**Task brief**
Print exactly the lines that run from the one containing "Image resolution: width=1316" to the final line of the data, both included, and print none of the pictures.

--

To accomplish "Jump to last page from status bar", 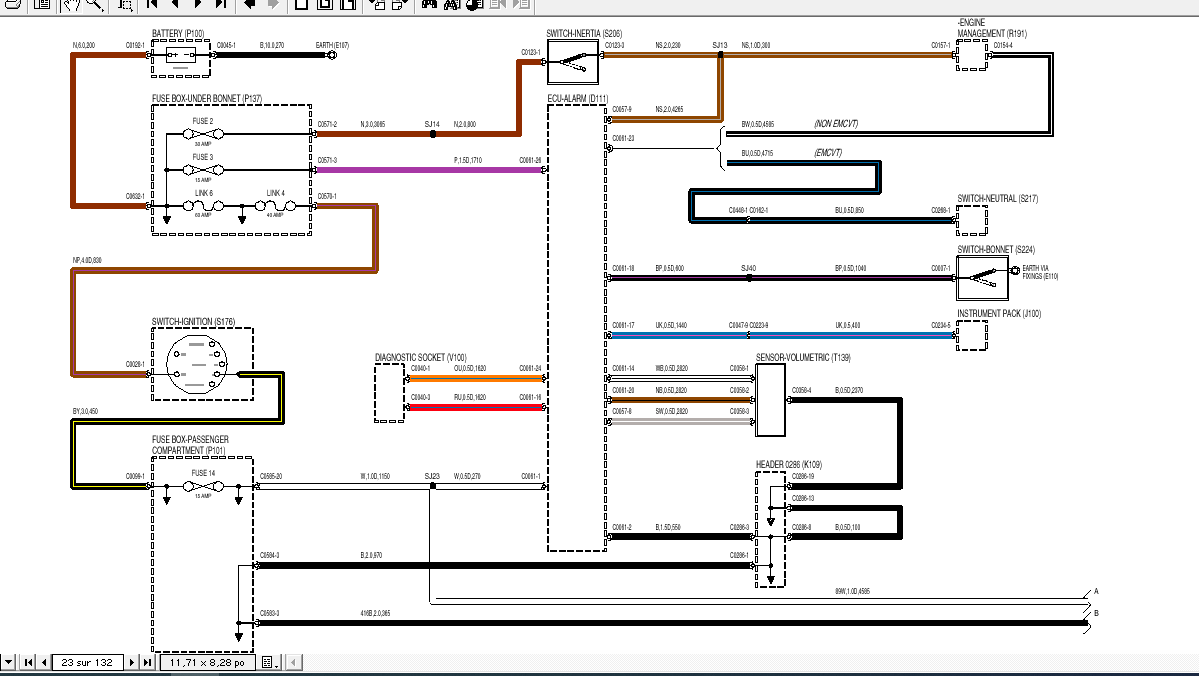I will (x=148, y=662).
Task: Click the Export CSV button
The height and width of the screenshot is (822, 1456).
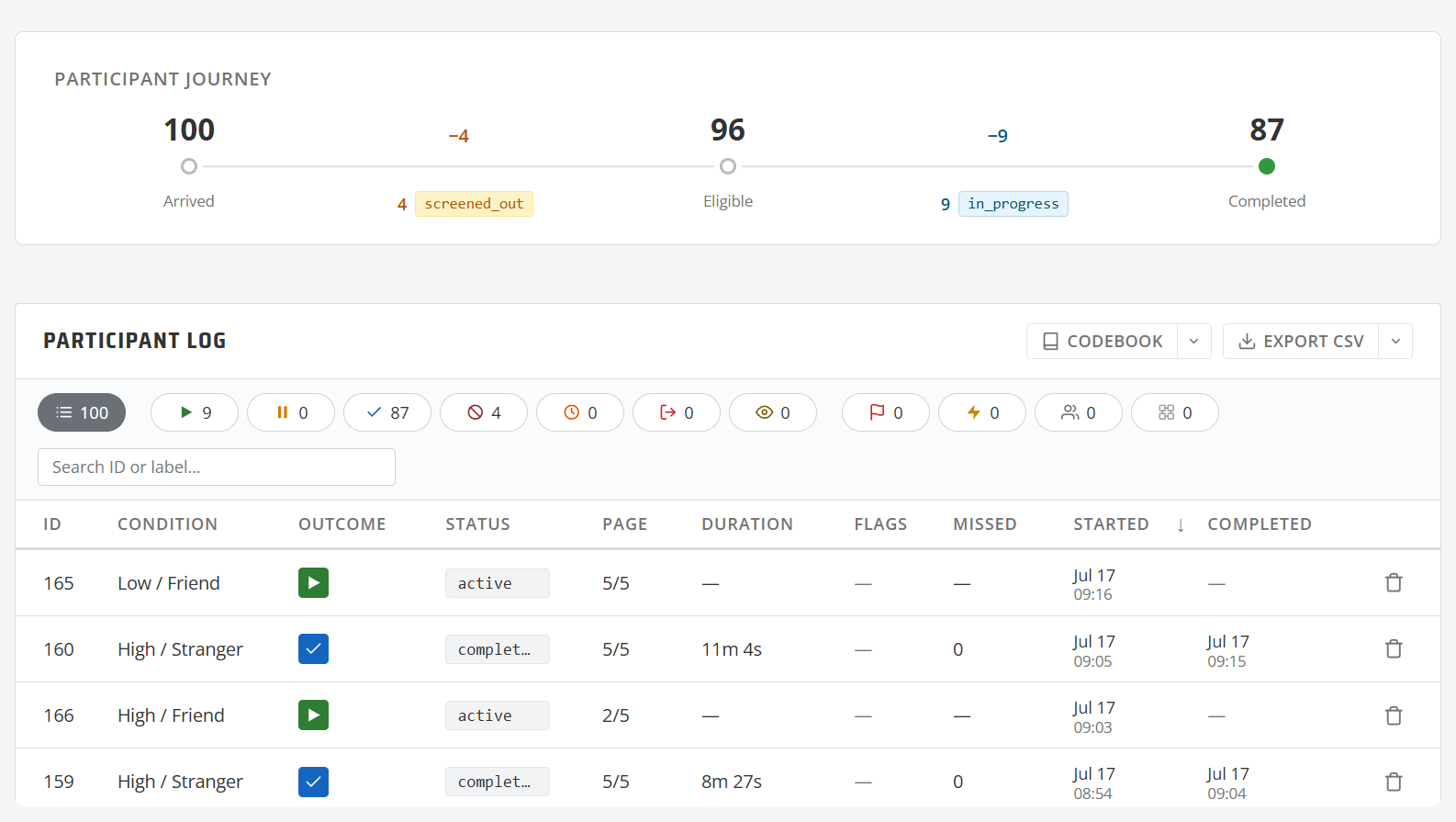Action: point(1301,341)
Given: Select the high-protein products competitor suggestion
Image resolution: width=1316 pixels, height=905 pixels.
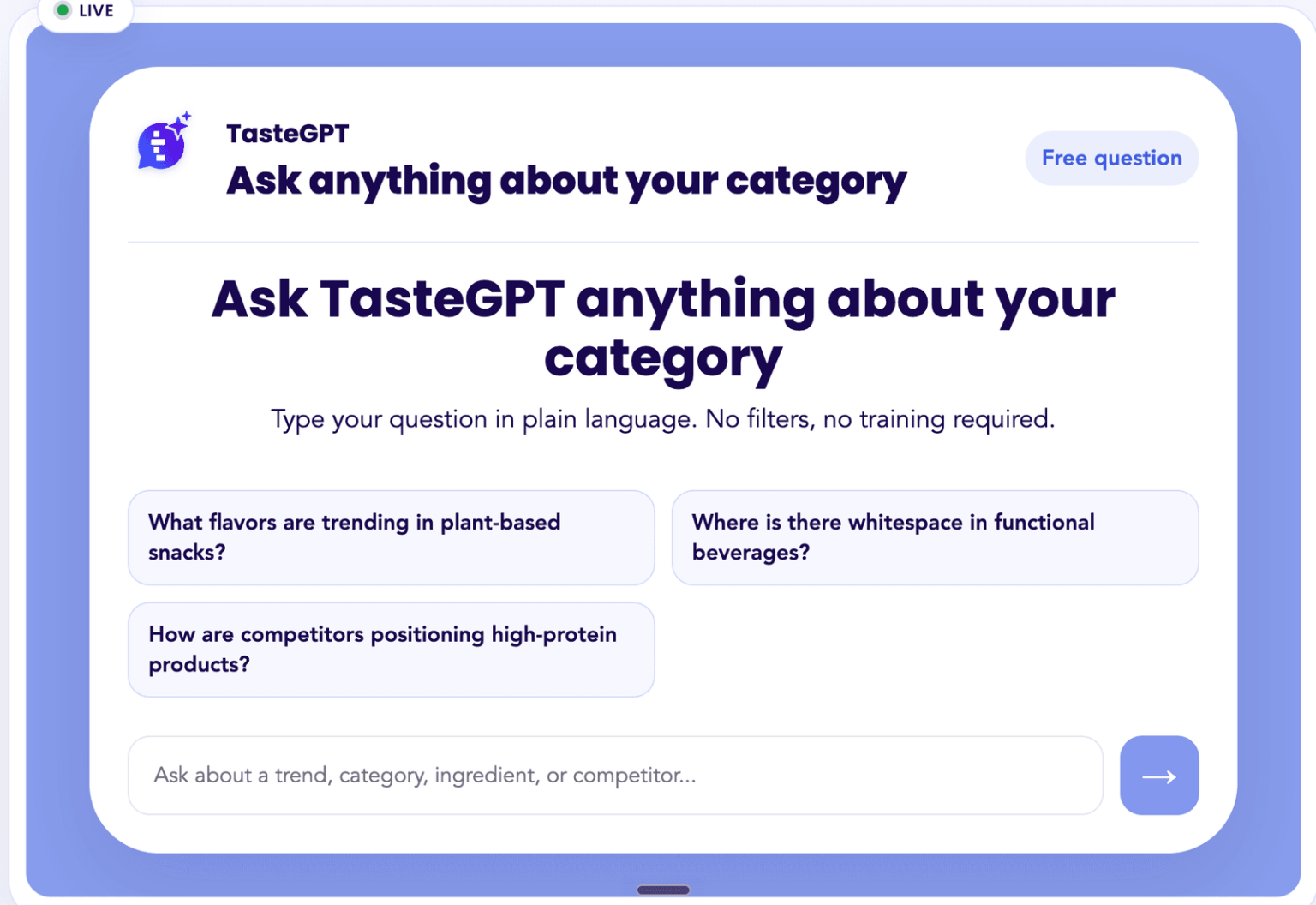Looking at the screenshot, I should pyautogui.click(x=391, y=650).
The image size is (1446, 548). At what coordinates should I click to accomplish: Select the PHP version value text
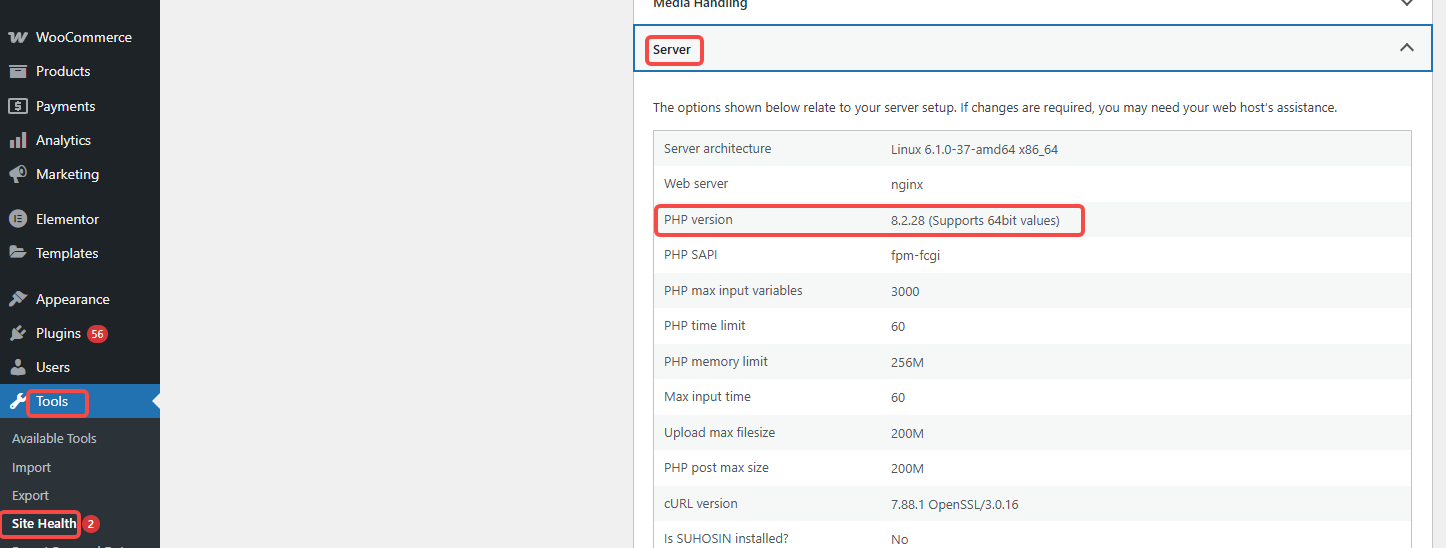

--

**Answer for this exercise**
Image resolution: width=1316 pixels, height=905 pixels.
Looking at the screenshot, I should pyautogui.click(x=391, y=650).
The image size is (1446, 548). At what coordinates should I click to accomplish: Select the PHP version value text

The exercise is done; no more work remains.